With his promise clutched around her frayed consciousness like a blanket, she drifted off to sleep. This time the darkness didn't' reach up and claim her, she dreamed of a white picket fence and a minivan and a thriving surgical practice with Burke by her side. The dream made her smile a little in her sleep, and if Meredith appeared in the dream as a life-size Judy doll well, she wouldn't tell anyone.
This time when Cristina awoke, Burke was pacing the room. Weak sunlight had made it's way across the hall from the window, the glass walls of her room refracted it, giving metallic surfaces a harsh glare and leaving some places entirely dark. Burke's pacing corner was one of those places.
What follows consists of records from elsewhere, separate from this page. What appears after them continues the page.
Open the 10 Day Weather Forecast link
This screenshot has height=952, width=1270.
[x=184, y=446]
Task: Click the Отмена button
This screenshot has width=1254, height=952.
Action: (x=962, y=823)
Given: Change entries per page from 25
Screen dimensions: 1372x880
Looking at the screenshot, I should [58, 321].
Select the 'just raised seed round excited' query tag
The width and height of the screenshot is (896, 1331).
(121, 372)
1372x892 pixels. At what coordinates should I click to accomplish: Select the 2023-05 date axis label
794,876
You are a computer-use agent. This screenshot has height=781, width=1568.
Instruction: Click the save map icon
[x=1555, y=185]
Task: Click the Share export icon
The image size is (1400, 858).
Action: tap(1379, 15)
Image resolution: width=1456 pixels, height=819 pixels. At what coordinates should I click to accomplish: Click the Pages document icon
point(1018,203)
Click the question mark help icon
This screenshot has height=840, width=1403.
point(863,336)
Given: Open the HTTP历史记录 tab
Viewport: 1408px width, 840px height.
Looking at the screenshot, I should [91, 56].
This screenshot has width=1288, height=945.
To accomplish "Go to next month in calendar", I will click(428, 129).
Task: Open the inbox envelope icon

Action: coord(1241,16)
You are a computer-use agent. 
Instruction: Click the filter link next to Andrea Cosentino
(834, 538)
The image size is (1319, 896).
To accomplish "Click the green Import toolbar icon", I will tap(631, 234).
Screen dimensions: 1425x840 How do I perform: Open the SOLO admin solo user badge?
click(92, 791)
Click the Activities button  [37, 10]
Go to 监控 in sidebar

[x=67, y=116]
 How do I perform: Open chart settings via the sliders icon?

Her head felt a little less muddled, and though there was a dull pain in her lower abdomen she wanted to be as lucid as possible for now, and so could forego the drugs for a while.
A burst of color caught the corner of her eye and she looked towards her bedside table, where a bouquet of purple Singapore orchids was doing its damnedest to brighten the bleak hospital room. Singapore orchids were her favorite kind of flower, her one concession to beauty instead of utility, to frivolity instead of rationality. Who would know that? She didn't think anyone at the hospital did … her eyes slid to Burke, who was now watching her with an expression she couldn't read.
Well, she would start with the tried-and-true.
"Hi." She saw the flicker of a smile flash across his face.
"Hi," he replied. "Are you okay?"
She smiled at that. "I will be. Thank you for staying here with me." She said this quietly, without meeting his eyes, unable to bear the unhappy truths she was sure she would find there. How could anything survive this?
"Cristina." She looked up and was stunned at the devotion she saw in his eyes, and could it be? The love. Maybe. She couldn't be sure.
"I'm sorry." She couldn't do anything but say that, and it could never be enough.
"I know. I'm sorry too." He sat down beside her and took her hand, which seemed so small when sheltered within his own.
Their relationship had always been about the subtext, never what was said out loud. "Thanks for the coffee" had translated to "Yes, I am interested in you enough to risk my career" and "Lock the door" to "I dislike your emotional evasiveness but I am willing to continue whatever it is we're doing, although it will remain undefined against my will." Cristina could read hope and the future and sunshine into his words, and the concern and love in his eyes confirmed her instinct.
He brought her hand to his mouth and kissed it as if she would break.
The sun was coming in more strongly now, lighting the hospital as nurses and doctors bustled about their early morning routine. In one recovery room an intern and an attending had come through their trial by fire and emerged stronger than before, to continue their lives together.